Count the lines in the entries below that contain the string "Requests", treating uppercase and lowercase as different, and reply with only the number.

-- -- --

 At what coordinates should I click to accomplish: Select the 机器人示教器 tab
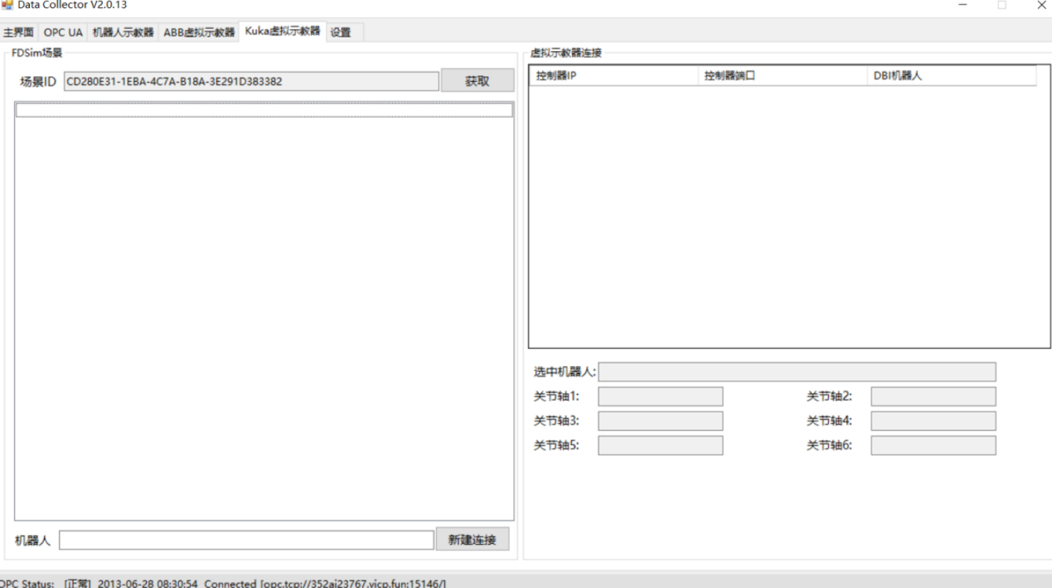pos(123,33)
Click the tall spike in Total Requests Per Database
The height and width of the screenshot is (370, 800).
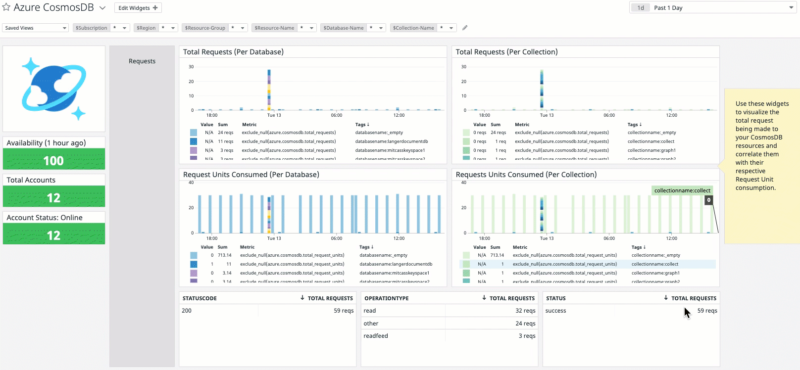tap(269, 89)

-- -- --

- _OUTPUT OF THE TASK_
1